NAESP Leadership for the Common Core Survey
Two surveys, reflecting the views of more than 1,000 principals in 14 states that have adopted CCSS, show that the majority of the nation’s elementary and middle-level principals strongly agree that CCSS will provide more meaningful assessments of student learning, increase students’ skill mastery across subjects, and provide a curriculum frame leading to deeper understanding of conceptual thinking. However, despite having received some professional development provided by states and districts, the majority of principals indicated a lack of necessary preparation to lead and sustain the vision of CCSS over the long term. Principals noted a compelling need for more adequate preparation and professional development in specific leadership areas, such as how to manage the change process in the schools, evaluate teachers’ use of the new standards during instruction, align the school’s instructional focus, make key decisions on the best types of professional development to support teachers, and develop extended learning opportunities to sufficiently address CCSS implementation. A majority of the principals surveyed also said that they need sufficient allocation of financial resources to implement the array of school-based activities related to CCSS.

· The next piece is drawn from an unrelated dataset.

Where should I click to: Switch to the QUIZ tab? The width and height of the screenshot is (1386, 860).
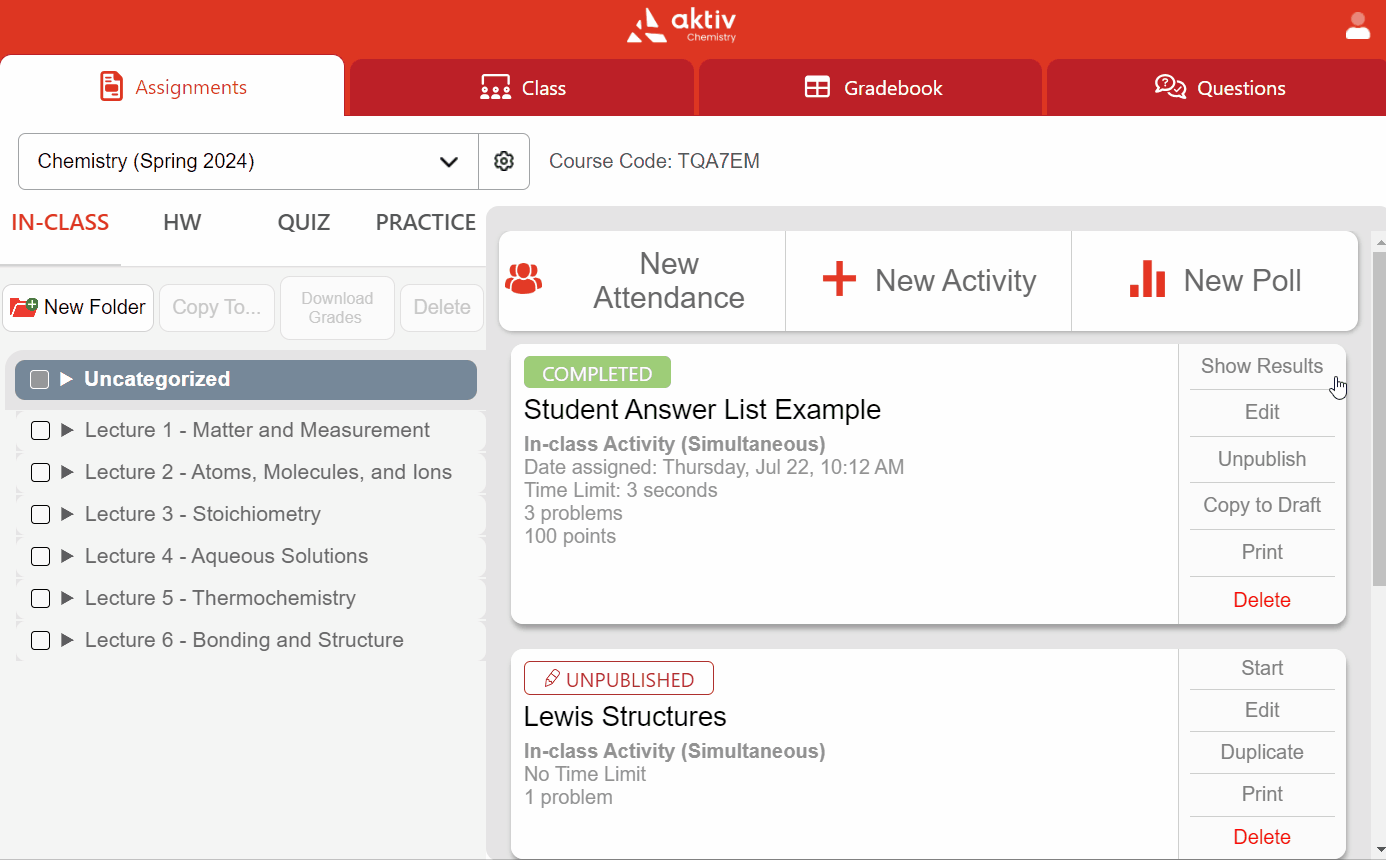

The survey and focus groups utilized well-defined and accepted methods. The supporting literature throughout the reports, both the broader survey and urban survey, is excellent. While the Foreword in the full survey certainly represents strong NAESP proponent point of view, the actual survey itself and the interpretations are reasonable. Communications quality throughout is generally excellent, although text is arguably a bit long at times. The results between the surveys show very few differences between the results of the full survey and the results from the urban school principals. The actual use of the survey is difficult to judge primarily because the results are not surprising; in essence principals strongly support the Common Core, have received training on its content and implementation, but feel that resources to support the Common Core are thin. Perhaps the surveys’ greatest utility will be to reinforce the need for more direct resources to schools to support the Common Core, and if that goal is accomplished, the two surveys will likely have met their intended purposes.